Could you filter the records below and keep only the lines with the word "star"?

[[ Provided material, beginning ]]

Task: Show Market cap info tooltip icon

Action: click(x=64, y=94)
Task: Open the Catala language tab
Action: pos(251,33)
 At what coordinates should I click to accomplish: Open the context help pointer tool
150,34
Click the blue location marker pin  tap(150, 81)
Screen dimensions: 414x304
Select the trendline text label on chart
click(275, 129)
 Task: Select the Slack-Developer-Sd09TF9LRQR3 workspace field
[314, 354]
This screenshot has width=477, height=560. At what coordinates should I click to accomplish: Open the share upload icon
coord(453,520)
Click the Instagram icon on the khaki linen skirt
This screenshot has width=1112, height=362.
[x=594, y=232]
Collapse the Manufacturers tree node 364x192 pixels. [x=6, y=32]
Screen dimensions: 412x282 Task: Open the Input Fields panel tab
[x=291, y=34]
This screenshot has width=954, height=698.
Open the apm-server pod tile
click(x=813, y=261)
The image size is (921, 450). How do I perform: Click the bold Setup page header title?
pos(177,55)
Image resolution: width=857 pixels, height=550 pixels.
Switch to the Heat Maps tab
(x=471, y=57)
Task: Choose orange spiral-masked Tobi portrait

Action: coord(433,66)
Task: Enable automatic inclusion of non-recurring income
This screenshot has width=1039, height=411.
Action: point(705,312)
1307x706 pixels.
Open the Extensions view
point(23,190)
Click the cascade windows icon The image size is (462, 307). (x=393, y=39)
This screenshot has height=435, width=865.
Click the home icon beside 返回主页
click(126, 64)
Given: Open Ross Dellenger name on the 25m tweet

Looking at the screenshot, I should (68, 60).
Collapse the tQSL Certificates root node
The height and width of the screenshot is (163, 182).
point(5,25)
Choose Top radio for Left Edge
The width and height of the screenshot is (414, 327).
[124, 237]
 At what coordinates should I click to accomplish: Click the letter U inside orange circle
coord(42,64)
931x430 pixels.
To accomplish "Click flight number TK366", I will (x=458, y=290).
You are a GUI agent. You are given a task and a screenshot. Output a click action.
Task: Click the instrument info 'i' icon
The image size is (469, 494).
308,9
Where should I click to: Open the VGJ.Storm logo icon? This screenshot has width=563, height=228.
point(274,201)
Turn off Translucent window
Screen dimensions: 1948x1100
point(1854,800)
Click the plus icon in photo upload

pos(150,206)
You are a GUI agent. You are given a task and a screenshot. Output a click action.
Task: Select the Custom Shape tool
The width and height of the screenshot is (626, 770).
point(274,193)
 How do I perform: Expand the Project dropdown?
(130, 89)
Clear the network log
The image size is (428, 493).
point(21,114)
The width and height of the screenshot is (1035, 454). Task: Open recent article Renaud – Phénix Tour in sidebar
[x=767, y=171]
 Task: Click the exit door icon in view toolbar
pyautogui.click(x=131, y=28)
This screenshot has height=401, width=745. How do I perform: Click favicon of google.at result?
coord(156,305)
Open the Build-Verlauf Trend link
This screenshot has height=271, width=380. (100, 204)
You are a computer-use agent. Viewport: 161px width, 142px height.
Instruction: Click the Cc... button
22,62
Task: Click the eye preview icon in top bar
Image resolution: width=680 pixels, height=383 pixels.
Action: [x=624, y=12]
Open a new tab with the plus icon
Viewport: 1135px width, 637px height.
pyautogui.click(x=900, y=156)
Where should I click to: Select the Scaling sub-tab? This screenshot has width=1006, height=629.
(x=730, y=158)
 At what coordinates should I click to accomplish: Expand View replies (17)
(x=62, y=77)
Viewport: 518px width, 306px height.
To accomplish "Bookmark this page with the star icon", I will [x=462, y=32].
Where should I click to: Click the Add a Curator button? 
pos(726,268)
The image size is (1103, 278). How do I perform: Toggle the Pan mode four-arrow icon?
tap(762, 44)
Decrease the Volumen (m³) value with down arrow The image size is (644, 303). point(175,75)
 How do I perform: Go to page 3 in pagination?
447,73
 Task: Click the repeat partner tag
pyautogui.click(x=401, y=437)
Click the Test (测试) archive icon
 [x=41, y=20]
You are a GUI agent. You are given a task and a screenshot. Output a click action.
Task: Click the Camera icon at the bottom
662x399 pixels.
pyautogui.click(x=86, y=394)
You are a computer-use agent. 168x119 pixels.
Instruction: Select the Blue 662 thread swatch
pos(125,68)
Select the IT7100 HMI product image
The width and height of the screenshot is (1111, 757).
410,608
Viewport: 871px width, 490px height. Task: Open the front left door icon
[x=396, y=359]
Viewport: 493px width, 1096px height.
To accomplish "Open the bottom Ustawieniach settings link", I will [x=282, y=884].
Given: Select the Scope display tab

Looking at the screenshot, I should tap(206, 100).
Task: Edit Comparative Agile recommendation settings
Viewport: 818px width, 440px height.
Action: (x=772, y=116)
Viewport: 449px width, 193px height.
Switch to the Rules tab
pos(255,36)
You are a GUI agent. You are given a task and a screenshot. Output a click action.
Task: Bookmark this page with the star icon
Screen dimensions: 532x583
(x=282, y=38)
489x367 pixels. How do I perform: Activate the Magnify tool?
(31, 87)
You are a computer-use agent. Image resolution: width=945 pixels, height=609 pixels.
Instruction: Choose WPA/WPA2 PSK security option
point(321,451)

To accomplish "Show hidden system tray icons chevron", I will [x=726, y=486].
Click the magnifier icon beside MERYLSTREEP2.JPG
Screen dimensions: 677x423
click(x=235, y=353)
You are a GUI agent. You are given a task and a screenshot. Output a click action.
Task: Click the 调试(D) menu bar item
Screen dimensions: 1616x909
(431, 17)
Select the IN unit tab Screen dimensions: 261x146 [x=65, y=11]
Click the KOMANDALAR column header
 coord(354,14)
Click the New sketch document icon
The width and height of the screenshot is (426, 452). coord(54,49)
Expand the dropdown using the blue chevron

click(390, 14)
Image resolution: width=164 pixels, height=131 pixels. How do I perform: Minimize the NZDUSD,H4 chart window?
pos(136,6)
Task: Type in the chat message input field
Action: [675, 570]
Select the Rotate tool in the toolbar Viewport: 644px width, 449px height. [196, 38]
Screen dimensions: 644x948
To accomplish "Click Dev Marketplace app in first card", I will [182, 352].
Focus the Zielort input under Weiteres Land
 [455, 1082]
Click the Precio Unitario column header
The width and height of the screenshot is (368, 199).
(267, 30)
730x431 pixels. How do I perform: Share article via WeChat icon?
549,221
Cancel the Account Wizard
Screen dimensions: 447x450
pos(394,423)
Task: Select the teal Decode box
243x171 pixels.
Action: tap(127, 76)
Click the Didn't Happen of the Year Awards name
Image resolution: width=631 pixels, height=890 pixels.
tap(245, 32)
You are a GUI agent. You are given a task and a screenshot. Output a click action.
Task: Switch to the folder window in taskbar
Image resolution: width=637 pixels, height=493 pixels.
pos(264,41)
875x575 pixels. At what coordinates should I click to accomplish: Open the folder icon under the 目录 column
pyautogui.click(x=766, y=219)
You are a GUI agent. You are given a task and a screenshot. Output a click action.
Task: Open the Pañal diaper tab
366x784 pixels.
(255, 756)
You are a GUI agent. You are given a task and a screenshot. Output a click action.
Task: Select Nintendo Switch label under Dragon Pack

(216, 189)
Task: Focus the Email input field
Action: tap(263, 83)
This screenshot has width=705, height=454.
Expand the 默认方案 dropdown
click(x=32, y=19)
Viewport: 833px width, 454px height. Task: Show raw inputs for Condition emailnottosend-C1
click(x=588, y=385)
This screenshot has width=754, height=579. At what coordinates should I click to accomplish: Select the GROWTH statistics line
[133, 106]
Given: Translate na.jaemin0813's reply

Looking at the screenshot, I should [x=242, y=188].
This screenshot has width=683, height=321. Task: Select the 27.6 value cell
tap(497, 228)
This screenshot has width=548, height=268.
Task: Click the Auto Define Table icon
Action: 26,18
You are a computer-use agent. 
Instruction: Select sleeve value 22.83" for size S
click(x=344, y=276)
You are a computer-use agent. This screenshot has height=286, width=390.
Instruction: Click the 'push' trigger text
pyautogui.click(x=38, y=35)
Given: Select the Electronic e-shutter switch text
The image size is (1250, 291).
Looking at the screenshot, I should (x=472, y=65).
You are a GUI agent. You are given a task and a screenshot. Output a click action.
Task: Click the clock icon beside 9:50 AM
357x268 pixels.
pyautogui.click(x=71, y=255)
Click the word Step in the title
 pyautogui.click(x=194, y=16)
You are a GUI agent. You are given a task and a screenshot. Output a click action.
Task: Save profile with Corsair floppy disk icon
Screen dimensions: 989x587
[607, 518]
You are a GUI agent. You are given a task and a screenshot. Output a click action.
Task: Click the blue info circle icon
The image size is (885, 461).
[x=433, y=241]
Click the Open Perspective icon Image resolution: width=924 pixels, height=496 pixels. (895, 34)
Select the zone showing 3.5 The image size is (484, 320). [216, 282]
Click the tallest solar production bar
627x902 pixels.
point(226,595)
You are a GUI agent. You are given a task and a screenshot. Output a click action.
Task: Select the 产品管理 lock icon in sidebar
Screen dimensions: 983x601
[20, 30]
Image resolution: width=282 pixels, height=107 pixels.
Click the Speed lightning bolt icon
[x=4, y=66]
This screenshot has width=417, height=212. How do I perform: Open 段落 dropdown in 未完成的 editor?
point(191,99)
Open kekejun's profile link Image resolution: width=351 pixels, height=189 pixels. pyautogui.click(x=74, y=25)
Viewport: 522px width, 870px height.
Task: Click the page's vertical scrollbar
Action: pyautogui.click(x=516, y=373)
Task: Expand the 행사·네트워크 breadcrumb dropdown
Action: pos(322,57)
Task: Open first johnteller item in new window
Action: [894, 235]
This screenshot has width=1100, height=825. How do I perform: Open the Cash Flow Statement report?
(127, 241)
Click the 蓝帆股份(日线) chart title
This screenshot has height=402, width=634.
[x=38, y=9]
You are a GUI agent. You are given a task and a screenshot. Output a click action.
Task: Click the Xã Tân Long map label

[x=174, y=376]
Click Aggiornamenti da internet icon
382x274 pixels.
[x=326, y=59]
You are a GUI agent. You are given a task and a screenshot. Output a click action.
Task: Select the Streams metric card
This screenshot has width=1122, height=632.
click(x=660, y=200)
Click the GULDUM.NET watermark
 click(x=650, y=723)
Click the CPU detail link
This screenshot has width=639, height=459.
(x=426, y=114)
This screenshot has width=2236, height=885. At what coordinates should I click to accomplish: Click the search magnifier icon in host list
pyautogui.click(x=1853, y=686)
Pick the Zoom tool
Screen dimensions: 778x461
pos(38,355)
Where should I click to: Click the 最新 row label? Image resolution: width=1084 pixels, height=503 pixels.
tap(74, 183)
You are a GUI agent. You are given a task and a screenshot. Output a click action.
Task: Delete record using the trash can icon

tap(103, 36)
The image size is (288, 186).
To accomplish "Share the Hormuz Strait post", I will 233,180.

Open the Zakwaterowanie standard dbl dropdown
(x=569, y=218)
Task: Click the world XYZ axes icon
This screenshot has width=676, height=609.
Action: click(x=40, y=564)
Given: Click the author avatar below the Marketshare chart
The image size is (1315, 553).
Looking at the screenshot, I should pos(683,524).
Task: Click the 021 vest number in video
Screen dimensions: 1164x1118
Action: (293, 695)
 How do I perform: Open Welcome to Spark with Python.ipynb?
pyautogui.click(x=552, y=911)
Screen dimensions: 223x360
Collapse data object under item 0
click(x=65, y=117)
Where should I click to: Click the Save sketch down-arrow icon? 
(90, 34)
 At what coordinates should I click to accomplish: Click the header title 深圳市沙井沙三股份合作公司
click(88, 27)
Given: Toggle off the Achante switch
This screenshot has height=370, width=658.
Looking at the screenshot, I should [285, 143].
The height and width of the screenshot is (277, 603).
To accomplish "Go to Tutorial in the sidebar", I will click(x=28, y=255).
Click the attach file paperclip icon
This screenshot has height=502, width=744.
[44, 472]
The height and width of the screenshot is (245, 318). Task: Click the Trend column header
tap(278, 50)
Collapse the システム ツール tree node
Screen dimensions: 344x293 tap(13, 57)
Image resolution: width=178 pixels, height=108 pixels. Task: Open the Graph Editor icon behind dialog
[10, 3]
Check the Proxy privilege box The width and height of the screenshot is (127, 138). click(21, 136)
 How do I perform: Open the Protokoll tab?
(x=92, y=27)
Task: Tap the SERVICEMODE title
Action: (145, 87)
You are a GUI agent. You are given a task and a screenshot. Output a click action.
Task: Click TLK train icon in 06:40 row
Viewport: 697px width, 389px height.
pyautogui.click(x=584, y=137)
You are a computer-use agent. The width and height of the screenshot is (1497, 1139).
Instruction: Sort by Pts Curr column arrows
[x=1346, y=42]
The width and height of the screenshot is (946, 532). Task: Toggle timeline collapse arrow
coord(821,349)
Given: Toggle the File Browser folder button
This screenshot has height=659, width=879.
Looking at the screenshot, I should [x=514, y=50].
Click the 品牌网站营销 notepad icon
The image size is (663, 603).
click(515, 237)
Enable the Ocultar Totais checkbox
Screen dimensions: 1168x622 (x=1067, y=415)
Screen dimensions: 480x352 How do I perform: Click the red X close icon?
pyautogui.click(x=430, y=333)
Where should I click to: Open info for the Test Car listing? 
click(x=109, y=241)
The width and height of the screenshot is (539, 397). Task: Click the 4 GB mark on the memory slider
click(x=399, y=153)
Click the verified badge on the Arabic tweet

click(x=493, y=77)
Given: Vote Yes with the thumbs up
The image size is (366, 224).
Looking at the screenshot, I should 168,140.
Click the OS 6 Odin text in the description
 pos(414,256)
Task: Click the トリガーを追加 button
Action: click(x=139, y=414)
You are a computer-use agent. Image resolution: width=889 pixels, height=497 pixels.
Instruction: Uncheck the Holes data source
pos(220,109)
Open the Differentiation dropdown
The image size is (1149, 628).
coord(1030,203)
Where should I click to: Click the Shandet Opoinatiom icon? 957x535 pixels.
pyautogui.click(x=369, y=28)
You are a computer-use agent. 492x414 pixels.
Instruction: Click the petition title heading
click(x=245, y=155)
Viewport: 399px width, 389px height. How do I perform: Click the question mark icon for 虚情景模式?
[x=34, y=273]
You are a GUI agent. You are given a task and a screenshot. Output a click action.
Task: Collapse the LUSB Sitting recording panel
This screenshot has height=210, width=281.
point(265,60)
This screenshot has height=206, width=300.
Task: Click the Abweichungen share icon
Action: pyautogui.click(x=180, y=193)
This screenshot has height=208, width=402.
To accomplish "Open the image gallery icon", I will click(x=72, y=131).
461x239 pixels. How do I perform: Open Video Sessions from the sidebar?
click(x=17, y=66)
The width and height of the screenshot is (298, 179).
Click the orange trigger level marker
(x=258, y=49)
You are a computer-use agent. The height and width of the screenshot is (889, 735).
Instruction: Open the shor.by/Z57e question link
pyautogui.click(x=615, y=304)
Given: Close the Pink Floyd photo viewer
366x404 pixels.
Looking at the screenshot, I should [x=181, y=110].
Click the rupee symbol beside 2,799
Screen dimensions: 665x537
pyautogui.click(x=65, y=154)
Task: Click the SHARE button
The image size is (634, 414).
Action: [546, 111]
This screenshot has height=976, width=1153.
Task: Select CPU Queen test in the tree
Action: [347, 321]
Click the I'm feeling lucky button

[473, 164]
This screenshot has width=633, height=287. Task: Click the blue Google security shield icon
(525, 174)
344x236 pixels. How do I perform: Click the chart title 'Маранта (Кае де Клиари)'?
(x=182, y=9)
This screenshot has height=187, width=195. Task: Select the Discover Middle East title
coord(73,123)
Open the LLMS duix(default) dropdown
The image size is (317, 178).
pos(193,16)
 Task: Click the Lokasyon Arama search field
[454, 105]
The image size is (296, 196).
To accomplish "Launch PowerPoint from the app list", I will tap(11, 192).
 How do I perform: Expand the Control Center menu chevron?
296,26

[[ Provided material, end ]]

■ Task solution
To accomplish "Bookmark this page with the star icon", I will [x=462, y=32].
Task: Bookmark this page with the star icon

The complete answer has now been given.